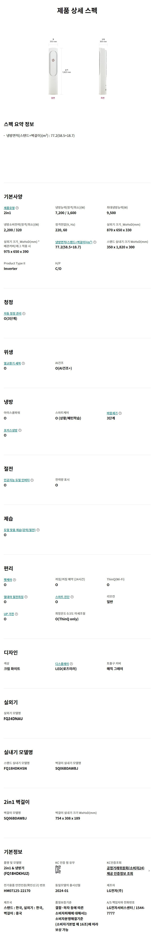
Task: Show the 디스플레이 info icon tooltip
Action: 71,664
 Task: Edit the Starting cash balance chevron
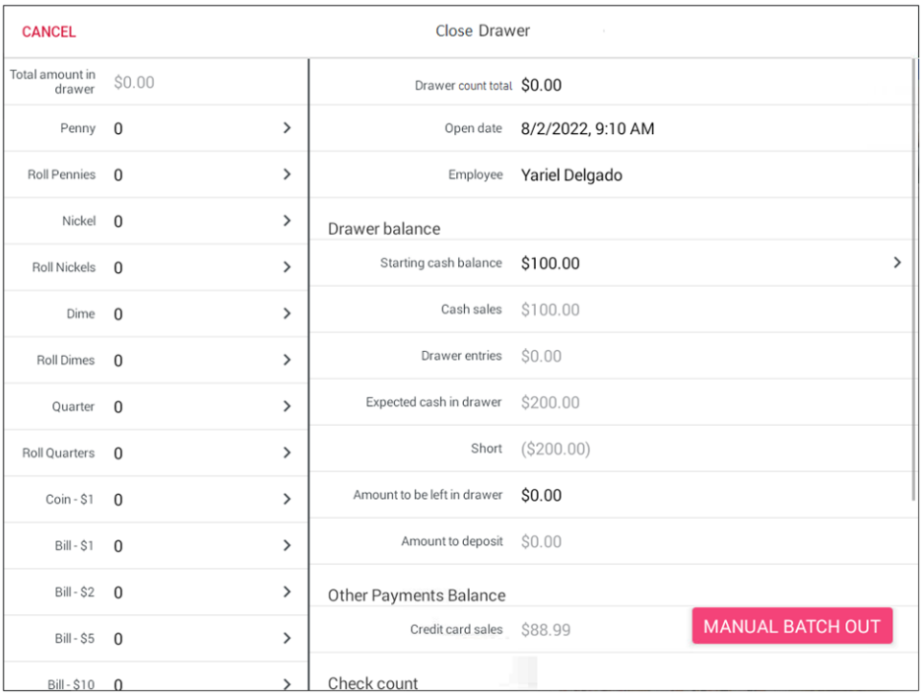pos(896,263)
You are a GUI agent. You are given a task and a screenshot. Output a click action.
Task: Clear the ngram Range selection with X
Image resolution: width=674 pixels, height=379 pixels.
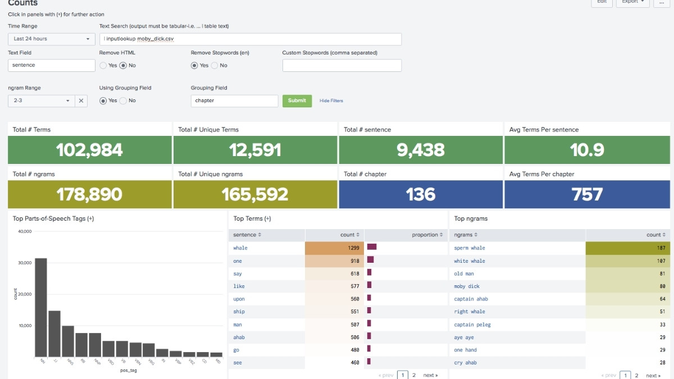coord(81,101)
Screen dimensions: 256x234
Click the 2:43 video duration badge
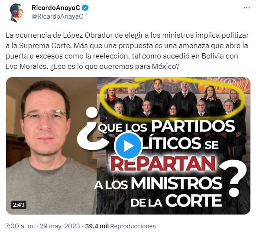[19, 205]
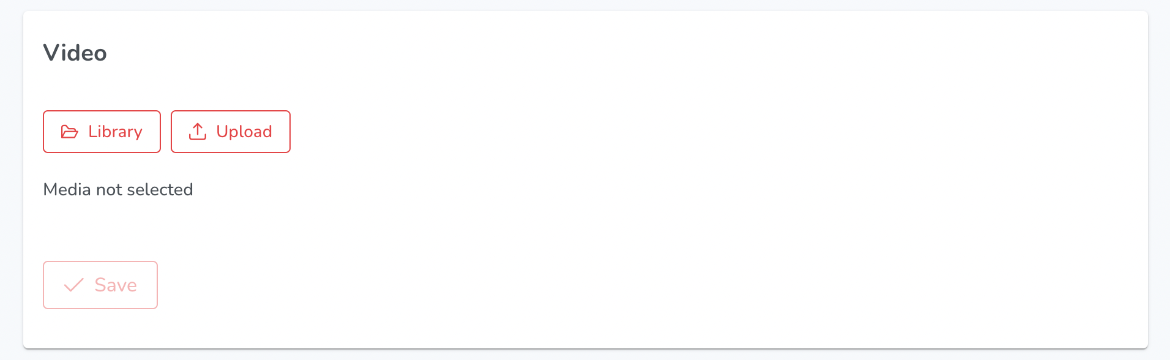The image size is (1170, 360).
Task: Click the upload arrow icon
Action: (x=198, y=132)
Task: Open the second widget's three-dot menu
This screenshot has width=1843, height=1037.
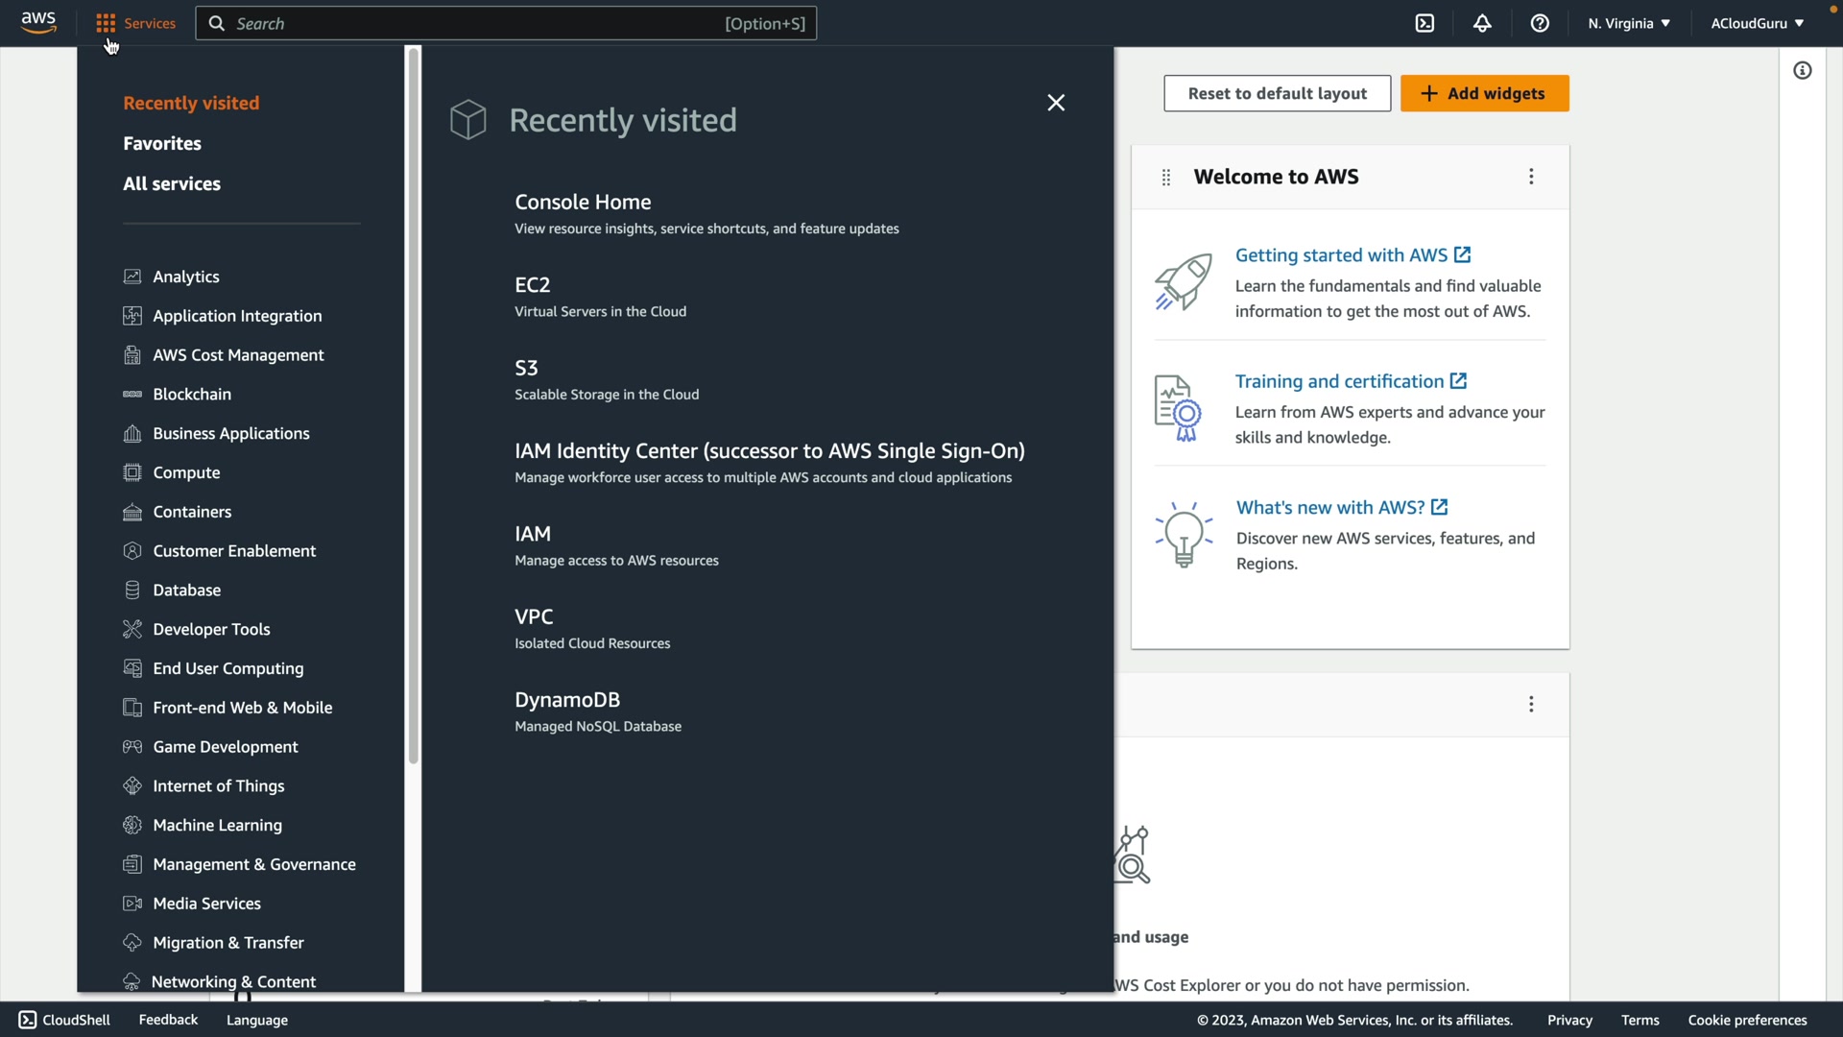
=-=-=-=-=
-- The exercise --
Rewrite all the entries above, changing "screenshot" to "screen capture" and leaving everything else the same. Leave out the pictures.

-- Task output --
Task: Show the 디스플레이 info icon tooltip
Action: 71,664
 Task: Edit the Starting cash balance chevron
pos(896,263)
You are a GUI agent. You are given a task and a screen capture. Output a click action.
Task: Clear the ngram Range selection with X
Image resolution: width=674 pixels, height=379 pixels.
coord(81,101)
Screen dimensions: 256x234
Click the 2:43 video duration badge
[19, 205]
The image size is (1170, 360).
Task: Click the upload arrow icon
Action: (x=198, y=132)
Task: Open the second widget's three-dot menu
This screen capture has width=1843, height=1037.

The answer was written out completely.